They were not lookalikes, maybe sometimes vaguely similar, nothing more.
uhm.. yes.. first you say "WAY different", but then "..similar to Motorola.." and "..sometimes vaguely similar.."..
So what now.. the samsung doesn't look exactly like the iphone either, only similar (woohoo it consists mainly of a touch screen!).. Same thing for pretty much every electronic device as i said in the other post..
Asi said, this whole discussion is just stupid. Someone who can't tell the difference between phones and tablets wouldn't be alte to tell the difference between televisions or cars or whatever.. Only that for all other products nobody cares.
You do remember that a Samsung lawyer could not tell the difference between a Tab and ad iPad in a court, right?
(thankfully a second lawyer got it right)
I couldn't tell the difference between most LCD screens from a distance, too. But i'm not complaining about it, either.
There is only few ways to make a tablet, which is essentially just a large screen. How should a touchscreen seen from front, off and from several feet away look like? Pink vs. Green?
Again: Ridiculous discussion, nobody cares for the rest of the electronic world. Why the obsession with shiny gadgets?!
I would bet that same lawyer couldn't have told you the make of any LCD TV at Best Buy if you removed their names either.

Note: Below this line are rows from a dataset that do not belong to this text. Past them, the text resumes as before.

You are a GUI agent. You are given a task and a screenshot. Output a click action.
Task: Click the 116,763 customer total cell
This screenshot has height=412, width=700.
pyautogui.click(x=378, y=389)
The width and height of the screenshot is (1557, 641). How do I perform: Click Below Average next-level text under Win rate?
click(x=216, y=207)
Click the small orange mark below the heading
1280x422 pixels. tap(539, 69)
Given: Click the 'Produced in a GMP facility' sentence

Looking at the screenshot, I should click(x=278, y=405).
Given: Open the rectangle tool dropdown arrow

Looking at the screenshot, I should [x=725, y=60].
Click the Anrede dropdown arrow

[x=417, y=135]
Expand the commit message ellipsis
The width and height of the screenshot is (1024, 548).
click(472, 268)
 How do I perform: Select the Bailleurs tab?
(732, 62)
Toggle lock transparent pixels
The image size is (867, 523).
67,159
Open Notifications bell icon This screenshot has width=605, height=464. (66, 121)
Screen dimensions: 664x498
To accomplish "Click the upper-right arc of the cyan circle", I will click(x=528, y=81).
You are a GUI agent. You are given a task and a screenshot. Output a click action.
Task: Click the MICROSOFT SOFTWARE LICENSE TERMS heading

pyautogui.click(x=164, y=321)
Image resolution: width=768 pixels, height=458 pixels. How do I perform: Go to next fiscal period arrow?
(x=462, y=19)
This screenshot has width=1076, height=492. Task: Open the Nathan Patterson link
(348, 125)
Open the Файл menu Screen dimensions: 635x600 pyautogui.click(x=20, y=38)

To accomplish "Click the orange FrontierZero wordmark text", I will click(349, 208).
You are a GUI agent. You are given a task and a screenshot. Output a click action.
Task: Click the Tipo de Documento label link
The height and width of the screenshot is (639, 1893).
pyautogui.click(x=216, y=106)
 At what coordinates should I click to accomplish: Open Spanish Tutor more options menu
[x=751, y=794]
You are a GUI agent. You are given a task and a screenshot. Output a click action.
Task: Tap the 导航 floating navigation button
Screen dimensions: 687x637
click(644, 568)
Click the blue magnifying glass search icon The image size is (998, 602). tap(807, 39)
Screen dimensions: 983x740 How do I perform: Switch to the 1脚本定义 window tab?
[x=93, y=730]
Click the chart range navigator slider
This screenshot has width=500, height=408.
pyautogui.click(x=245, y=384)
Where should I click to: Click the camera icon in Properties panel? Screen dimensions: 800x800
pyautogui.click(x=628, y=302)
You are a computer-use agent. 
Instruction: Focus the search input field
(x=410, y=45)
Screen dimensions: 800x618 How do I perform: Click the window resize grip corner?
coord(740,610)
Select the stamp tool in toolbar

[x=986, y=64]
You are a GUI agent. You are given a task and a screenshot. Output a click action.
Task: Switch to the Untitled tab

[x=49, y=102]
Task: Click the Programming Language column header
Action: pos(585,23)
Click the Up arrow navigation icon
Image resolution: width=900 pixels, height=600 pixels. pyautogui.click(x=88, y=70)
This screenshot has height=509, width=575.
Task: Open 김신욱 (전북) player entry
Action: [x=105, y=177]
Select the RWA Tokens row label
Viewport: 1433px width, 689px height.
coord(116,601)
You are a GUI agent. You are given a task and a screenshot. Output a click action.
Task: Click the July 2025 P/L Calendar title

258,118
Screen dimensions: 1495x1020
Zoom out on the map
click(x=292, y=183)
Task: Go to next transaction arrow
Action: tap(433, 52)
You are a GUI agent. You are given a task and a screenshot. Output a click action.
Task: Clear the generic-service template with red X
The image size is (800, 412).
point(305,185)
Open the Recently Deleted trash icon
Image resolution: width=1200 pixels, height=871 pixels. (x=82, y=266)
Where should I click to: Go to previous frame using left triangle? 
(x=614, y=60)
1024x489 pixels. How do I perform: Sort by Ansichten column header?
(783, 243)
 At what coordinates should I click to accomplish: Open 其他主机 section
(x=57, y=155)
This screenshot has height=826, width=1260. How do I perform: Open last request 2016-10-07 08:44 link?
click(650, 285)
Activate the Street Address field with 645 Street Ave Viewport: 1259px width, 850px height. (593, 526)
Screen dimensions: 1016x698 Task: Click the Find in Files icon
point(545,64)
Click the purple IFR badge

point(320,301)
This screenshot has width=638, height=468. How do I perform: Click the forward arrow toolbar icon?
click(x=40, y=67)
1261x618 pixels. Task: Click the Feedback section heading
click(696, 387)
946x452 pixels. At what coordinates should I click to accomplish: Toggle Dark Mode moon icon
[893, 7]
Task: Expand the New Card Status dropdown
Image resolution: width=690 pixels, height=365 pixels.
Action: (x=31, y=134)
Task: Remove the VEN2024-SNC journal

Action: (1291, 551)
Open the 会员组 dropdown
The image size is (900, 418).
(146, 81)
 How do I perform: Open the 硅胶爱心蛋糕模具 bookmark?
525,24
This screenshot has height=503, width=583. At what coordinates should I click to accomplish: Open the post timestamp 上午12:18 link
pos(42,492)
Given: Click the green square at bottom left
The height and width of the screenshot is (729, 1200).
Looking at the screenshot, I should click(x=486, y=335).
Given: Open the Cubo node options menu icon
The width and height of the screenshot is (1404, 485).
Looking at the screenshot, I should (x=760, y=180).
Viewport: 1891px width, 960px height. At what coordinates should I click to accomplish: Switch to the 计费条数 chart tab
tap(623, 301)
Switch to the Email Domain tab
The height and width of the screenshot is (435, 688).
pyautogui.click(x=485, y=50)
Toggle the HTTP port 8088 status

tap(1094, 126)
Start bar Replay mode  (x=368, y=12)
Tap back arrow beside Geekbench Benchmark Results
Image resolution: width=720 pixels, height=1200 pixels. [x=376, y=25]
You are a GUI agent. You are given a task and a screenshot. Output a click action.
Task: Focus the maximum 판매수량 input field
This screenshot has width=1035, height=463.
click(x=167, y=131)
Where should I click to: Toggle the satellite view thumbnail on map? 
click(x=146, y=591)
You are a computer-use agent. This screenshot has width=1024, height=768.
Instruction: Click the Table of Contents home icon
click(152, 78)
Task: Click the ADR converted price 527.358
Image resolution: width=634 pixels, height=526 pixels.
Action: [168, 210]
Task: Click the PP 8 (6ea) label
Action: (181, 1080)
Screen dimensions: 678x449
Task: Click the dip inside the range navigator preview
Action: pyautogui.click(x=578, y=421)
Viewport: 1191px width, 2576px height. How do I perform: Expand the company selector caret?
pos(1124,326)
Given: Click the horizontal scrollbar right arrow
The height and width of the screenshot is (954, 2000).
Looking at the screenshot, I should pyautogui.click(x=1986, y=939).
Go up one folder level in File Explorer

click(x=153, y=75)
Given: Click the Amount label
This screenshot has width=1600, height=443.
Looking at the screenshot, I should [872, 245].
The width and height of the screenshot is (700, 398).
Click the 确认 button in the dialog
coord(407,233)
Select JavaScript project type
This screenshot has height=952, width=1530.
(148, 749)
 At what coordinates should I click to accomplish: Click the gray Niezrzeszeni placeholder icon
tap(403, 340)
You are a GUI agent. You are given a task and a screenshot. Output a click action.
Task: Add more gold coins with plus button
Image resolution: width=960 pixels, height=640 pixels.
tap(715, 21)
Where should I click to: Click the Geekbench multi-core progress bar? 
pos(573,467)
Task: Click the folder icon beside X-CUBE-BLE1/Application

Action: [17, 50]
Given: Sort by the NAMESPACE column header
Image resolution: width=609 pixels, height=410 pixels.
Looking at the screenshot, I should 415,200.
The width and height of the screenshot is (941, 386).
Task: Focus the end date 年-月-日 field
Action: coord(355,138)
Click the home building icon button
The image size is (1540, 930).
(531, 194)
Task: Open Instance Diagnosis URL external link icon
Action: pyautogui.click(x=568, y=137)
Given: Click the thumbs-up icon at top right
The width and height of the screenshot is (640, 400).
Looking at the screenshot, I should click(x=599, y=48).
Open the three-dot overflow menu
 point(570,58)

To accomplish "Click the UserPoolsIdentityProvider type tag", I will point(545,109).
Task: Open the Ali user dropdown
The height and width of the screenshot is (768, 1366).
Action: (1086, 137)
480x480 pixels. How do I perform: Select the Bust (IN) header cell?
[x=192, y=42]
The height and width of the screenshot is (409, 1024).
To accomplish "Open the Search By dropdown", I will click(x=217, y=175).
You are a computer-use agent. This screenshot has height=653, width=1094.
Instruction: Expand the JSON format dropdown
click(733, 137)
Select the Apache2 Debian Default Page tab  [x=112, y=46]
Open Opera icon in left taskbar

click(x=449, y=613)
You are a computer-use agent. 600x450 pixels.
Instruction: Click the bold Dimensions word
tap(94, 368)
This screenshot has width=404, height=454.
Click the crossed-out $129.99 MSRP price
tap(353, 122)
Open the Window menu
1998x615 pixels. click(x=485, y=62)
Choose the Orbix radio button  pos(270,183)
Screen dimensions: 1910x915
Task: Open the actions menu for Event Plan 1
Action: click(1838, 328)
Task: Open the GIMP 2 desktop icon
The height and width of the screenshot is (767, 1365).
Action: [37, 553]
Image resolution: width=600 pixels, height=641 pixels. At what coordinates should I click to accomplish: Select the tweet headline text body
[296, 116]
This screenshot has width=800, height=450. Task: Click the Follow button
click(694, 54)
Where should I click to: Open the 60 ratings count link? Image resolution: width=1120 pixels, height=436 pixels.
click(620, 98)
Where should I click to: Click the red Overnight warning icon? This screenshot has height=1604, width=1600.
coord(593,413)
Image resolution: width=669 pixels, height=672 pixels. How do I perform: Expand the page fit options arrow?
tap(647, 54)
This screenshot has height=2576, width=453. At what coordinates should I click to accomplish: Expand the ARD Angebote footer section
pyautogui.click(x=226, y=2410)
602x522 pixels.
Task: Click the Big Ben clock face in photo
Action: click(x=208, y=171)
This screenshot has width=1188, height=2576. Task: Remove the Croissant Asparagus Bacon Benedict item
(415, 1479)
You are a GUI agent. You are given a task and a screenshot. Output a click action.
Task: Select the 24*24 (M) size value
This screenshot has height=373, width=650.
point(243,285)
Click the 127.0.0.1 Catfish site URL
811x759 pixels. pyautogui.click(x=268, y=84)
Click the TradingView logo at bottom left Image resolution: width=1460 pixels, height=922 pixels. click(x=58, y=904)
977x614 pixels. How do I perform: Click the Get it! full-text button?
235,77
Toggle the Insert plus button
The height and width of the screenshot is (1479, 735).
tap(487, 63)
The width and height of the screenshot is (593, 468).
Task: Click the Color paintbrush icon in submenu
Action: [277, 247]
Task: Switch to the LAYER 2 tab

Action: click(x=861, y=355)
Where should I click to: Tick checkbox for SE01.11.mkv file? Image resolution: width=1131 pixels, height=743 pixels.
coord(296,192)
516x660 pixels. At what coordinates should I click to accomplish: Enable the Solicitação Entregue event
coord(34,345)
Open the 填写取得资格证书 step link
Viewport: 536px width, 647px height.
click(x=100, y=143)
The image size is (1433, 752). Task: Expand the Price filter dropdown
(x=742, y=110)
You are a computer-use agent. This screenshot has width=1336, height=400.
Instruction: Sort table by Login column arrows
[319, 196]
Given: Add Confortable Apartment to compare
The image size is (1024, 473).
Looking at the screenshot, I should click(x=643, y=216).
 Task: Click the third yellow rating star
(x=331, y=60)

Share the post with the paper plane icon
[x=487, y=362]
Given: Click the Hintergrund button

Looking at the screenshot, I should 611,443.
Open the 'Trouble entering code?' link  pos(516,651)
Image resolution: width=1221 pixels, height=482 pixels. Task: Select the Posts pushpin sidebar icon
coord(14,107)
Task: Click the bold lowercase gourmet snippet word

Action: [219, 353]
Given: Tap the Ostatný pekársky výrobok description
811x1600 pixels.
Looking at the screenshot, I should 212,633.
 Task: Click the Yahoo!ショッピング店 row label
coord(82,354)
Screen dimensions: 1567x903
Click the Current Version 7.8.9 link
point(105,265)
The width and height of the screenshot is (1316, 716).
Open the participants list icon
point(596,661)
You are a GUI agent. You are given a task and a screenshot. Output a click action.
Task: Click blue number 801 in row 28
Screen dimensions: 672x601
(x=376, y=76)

Should all the flat panel TV manufacturers sue each other for copying because they all do shiny black flat devices with the same aspect ratio operated by a remote control? Or perchance they all settled on what works best for a flat panel TV design.
I did have a smart phone before 97, an HTC Apache in 95. It was a flat rectangle with a large touchscreen in the middle. So goes the evolution of hardware towards a common structure that works best.
I think a lot of people miss the point of this statement. He's saying, good artists are inspired by the idea and want to copy it, while great artists understand the underlying concept and produce something genuinely original by stealing that concept.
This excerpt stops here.